Cult Maze move well beyond Ice Arena with 35, 36
By SAM PFEIFLE | November 7, 2007
 JUICED: Cult Maze are full of energy. |
| 35, 36 | Released by Cult Maze | with Gulley | at SPACE, in Portland | Nov 23 |
There’s some talk that Cult Maze are the best rock band in Portland right now. No longer young up and comers, songwriter and guitarist Jay Lobley, bassist/keyboardist Peet Chamberlain, drummer Andrew Barron, and bassist/guitarist Joshua Loring have paid their dues with more than two solid years of gigging and an ambitious-if-uneven debut album in 2006’s Ice Arena. They now find themselves with a consistent draw and a sophomore album in 35, 36 that sparkles with 10 songs full of intelligent indie-pop songwriting, biting melodies, and inventive arrangements. I’d call them mature if I didn’t think they’d be offended by it.Cult Maze have taken what was a blurry picture of a band captured by Ice Arena and brought it into sharp focus. Transitions have been tightened, the sound is more thoroughly their own, and frontman Lobley has gained confidence in his vocals, which probably wouldn’t win anybody over on American Idol, but are now distinctively attractive and enough to stamp his imprimatur on the album as a whole without that being a problem. He’s something like the Shins’ James Mercer with his plaintive wail, mixed with the grittier and sneering Morrissey — and his guitar style apes Johnny Marr to boot.

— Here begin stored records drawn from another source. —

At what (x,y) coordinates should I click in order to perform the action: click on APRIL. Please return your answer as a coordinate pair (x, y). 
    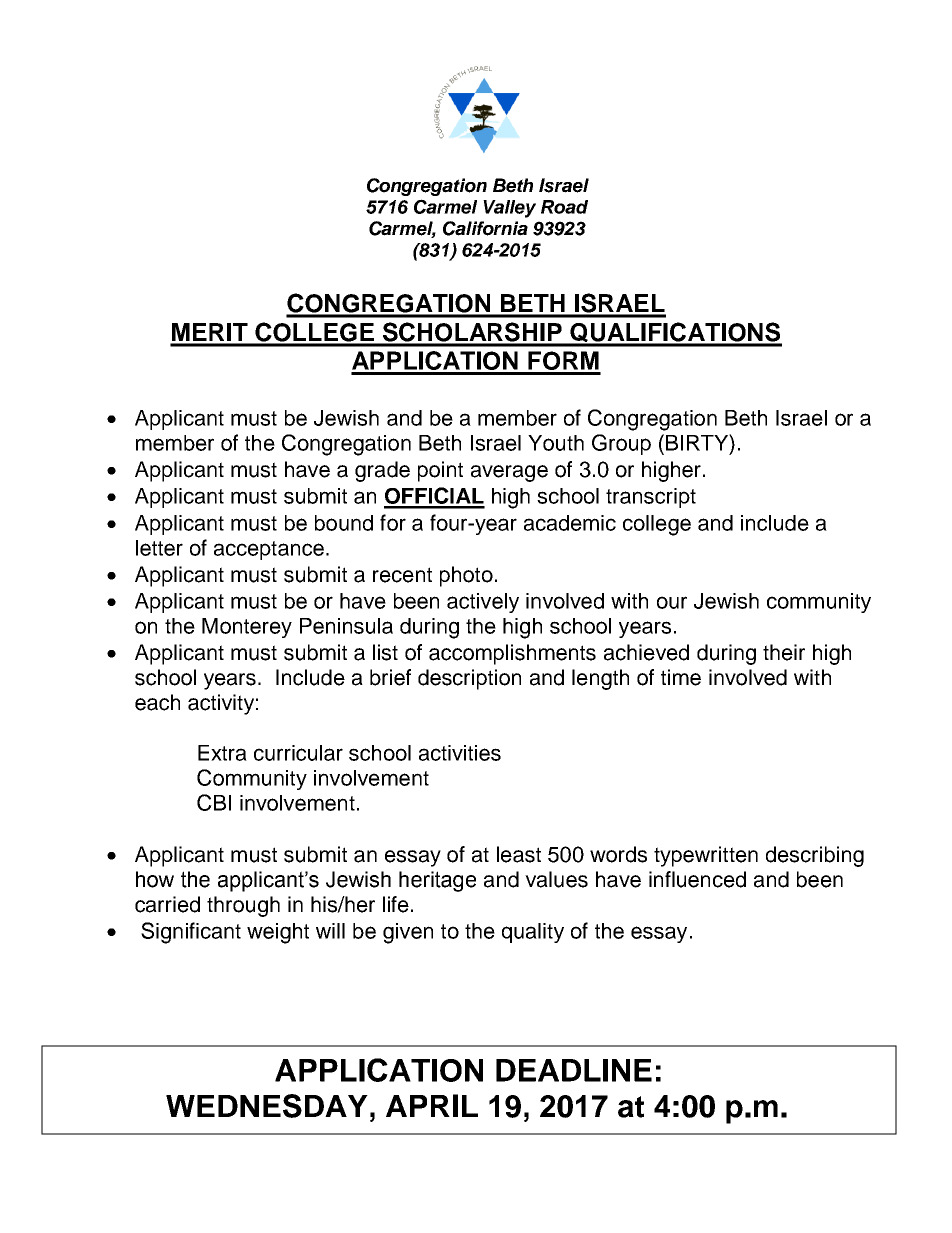
    Looking at the image, I should click on (432, 1105).
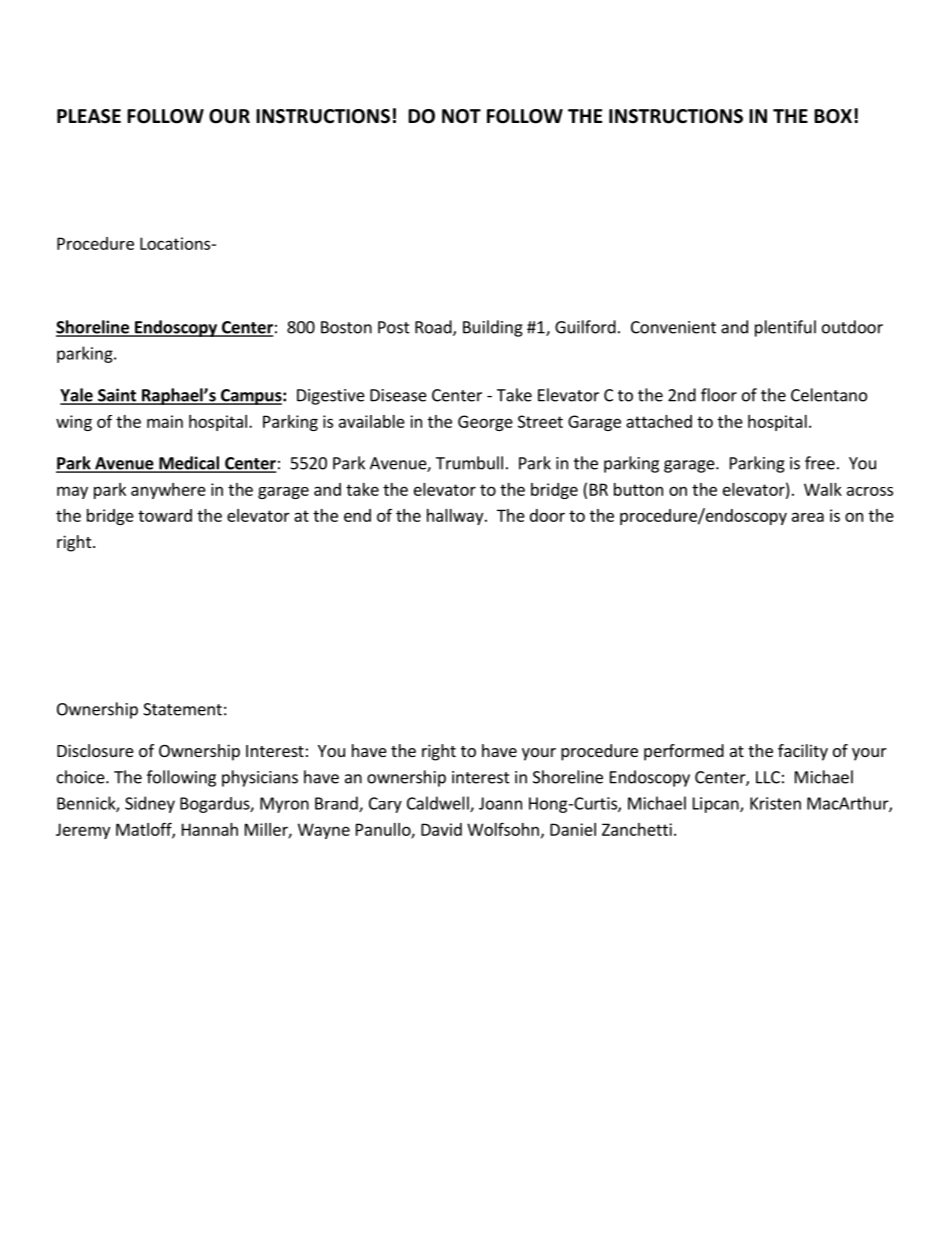 The image size is (952, 1233). What do you see at coordinates (150, 804) in the document?
I see `Sidney` at bounding box center [150, 804].
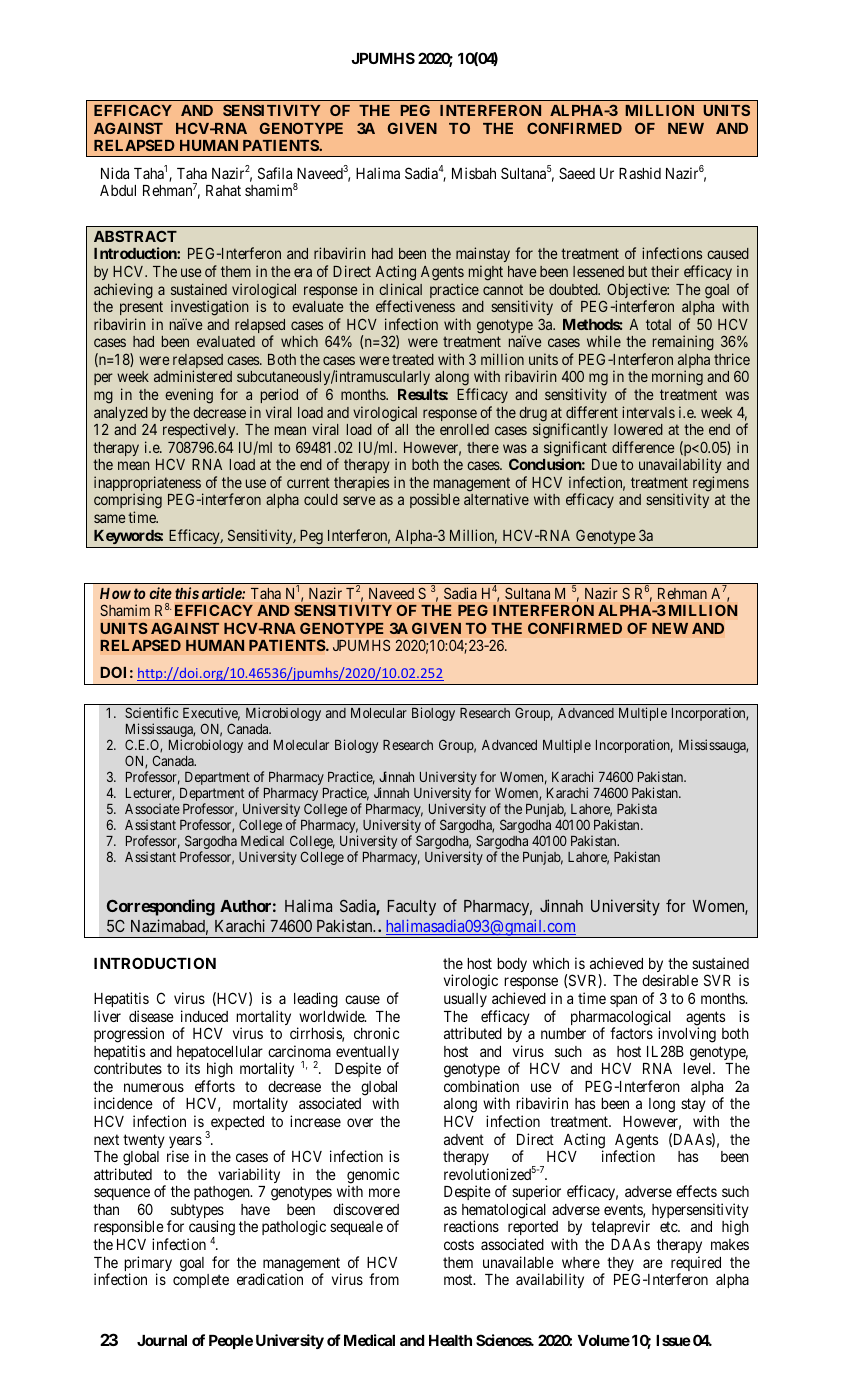 This screenshot has width=849, height=1400. Describe the element at coordinates (673, 1340) in the screenshot. I see `Issue` at that location.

Even better, you can now understand Lobley’s lyrics, which may bend toward the absurd sometimes, but often are poetic enough to say something universal in a way no one’s thought to say it before. The excellent “Treble Treble” opens with a spacey guitar line, joined quickly by the bass in a complementary melody line, then quickly fills out with a second guitar and drums and isn’t far from a Coldplay tune, though dirtier and a different manner of love-struck: “I want to tell you about my wife, and her dementia,” Lobley pipes up, “She’s made a point of making sense, in front of the dentist/Everybody likes to play it off like everything’s okay/but I’ll stay with her, you stay away/I’ll stay with her, you stay away.” The emphasis of the repetition weighs palpably, protective and self-pitying at the same time, and great to sing along with. At 4:03, it manages to feel too short when the lilting guitar line comes to an abrupt end. I want more of these wife-inspired turns of phrase: “Guess you’re rich so it’s okay, to spend so much on her birthday ... I guess I waited much too long/To dance to your song/Cuz the most important thing to do/Is to shake what god gave you.”
There something so world aware about the song, like it’s referencing all of pop songwriting in one fell swoop (and I like the handclaps, too, which I’m told were definitely not producer Jon Wyman’s idea — not that he’s against their use).